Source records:
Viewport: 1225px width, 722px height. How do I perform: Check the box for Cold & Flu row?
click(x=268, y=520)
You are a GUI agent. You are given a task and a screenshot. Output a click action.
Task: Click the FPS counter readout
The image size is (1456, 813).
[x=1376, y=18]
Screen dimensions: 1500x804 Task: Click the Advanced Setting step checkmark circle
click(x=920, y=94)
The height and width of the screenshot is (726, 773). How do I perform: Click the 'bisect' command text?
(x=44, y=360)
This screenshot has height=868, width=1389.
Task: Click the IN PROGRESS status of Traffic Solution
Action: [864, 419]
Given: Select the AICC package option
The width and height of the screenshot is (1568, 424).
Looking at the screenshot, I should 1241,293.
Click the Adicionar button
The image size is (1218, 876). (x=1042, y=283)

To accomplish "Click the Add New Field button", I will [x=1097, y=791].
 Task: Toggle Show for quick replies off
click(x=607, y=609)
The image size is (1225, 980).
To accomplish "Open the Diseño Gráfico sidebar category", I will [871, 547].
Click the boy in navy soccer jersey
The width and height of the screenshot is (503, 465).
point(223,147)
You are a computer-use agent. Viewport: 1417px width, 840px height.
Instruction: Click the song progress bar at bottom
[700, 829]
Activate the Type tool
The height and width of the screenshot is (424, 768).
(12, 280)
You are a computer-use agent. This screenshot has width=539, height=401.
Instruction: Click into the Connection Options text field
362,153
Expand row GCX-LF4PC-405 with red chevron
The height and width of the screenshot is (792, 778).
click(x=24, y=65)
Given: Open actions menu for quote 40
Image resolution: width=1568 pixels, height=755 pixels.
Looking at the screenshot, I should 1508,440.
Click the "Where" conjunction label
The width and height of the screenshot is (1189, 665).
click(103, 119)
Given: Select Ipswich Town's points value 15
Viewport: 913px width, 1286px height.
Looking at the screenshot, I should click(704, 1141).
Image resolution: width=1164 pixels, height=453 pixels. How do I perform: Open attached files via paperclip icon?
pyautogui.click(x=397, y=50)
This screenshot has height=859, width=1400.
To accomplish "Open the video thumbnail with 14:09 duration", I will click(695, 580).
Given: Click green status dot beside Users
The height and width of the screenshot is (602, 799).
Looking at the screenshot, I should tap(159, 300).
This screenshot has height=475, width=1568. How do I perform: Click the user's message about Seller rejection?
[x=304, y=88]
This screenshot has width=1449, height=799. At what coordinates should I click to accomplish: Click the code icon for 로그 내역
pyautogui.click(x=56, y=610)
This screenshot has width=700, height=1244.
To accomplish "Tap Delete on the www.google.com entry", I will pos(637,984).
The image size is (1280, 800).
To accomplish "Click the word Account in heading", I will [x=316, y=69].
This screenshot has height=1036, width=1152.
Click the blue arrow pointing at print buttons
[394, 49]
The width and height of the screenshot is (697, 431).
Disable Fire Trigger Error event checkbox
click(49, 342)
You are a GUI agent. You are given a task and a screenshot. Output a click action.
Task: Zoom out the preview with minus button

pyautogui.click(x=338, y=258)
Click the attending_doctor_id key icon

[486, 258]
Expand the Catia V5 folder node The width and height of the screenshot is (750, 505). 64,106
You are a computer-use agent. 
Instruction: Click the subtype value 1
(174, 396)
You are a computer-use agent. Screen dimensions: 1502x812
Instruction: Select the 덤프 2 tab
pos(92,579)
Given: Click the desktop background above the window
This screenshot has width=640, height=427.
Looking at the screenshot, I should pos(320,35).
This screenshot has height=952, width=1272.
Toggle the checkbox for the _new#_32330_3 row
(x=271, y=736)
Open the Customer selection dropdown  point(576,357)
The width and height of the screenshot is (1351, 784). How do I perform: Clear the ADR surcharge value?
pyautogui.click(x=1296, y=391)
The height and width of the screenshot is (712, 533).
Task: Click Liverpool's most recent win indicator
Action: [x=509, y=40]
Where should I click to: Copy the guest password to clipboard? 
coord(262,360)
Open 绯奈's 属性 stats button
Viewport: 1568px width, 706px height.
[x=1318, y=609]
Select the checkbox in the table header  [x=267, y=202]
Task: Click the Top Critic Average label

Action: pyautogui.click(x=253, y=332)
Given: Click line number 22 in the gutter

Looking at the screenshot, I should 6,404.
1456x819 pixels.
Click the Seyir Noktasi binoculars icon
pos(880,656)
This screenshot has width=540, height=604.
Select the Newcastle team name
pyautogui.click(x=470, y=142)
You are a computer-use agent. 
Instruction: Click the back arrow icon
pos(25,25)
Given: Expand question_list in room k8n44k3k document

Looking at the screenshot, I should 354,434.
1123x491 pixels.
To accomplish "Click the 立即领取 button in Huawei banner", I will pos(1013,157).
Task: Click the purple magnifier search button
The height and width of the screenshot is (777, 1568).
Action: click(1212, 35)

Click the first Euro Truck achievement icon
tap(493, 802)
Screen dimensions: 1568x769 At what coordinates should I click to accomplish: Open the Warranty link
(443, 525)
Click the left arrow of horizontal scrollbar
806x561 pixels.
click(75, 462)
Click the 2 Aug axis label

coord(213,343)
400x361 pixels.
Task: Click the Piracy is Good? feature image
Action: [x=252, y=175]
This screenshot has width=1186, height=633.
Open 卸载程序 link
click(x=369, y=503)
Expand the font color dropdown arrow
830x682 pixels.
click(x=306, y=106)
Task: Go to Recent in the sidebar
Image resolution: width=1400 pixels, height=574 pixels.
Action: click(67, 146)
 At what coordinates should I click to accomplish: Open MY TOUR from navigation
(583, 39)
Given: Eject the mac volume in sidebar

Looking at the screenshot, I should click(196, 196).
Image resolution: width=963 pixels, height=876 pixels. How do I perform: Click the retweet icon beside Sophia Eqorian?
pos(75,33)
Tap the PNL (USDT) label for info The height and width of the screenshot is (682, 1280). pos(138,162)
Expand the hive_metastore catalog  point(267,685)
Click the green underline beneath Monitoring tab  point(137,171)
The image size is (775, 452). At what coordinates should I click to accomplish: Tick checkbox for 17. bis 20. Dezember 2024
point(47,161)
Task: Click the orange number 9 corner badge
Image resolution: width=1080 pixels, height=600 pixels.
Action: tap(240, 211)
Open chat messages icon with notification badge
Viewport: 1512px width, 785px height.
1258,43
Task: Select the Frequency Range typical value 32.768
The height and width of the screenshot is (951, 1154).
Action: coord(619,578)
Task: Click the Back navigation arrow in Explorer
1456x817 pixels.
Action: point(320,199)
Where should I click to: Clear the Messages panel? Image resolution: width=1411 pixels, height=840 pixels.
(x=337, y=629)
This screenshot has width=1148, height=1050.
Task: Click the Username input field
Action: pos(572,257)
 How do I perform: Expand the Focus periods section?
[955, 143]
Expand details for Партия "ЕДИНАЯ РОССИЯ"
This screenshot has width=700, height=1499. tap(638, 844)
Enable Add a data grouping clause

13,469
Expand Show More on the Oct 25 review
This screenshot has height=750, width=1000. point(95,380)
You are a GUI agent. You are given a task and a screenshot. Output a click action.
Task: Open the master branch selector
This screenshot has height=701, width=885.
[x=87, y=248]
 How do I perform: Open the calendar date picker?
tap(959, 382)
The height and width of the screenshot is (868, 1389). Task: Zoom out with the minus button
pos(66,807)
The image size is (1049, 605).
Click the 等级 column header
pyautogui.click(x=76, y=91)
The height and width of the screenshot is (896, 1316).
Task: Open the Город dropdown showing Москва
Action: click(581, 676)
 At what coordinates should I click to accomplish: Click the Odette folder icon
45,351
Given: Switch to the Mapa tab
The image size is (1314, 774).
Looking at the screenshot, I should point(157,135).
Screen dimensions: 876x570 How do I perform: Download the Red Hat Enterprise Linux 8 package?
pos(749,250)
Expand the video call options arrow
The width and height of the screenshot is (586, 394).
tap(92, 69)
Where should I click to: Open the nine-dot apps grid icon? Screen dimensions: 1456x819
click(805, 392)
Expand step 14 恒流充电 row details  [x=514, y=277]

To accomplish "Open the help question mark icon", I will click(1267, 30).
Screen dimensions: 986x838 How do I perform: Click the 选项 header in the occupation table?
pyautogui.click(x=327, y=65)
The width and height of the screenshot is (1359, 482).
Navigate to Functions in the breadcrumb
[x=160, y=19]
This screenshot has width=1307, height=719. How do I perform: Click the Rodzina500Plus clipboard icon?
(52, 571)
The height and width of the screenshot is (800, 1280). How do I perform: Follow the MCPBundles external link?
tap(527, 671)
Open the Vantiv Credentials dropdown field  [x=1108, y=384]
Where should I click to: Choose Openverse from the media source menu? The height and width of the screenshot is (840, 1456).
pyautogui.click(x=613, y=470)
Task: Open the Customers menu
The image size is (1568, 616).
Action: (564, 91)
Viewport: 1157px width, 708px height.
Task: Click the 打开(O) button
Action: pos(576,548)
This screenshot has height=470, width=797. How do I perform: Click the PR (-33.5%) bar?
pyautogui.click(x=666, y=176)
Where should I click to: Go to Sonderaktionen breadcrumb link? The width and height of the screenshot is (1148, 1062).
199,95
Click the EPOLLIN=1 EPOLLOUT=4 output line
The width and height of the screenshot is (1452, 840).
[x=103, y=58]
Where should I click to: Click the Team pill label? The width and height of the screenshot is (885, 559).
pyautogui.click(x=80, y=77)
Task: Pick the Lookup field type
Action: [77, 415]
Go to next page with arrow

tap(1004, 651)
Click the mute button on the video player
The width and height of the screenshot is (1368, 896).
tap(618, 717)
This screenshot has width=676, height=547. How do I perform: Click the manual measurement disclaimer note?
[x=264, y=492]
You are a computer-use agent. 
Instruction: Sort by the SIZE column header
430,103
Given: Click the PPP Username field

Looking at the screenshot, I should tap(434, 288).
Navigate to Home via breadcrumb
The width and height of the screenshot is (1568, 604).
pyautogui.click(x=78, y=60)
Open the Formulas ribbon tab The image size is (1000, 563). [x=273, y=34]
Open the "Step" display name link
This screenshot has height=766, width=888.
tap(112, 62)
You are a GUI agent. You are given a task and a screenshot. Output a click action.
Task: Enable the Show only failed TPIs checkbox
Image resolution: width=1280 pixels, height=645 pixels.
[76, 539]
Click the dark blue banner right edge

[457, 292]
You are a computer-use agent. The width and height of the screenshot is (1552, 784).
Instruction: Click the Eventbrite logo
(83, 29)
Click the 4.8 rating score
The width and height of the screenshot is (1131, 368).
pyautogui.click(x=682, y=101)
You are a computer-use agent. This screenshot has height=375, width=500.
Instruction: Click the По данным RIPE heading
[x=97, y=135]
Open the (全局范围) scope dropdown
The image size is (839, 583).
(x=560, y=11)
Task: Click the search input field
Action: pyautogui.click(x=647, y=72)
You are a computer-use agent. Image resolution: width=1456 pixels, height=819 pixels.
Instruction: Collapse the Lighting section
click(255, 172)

EXERCISE:
Copy out, word for word, the lines of the items above from the line containing "Where should I click to: Copy" up to and including the line containing "pos(880,656)".

EXERCISE ANSWER:
Where should I click to: Copy the guest password to clipboard? 
coord(262,360)
Open 绯奈's 属性 stats button
Viewport: 1568px width, 706px height.
[x=1318, y=609]
Select the checkbox in the table header  [x=267, y=202]
Task: Click the Top Critic Average label

Action: pyautogui.click(x=253, y=332)
Given: Click line number 22 in the gutter

Looking at the screenshot, I should 6,404.
1456x819 pixels.
Click the Seyir Noktasi binoculars icon
pos(880,656)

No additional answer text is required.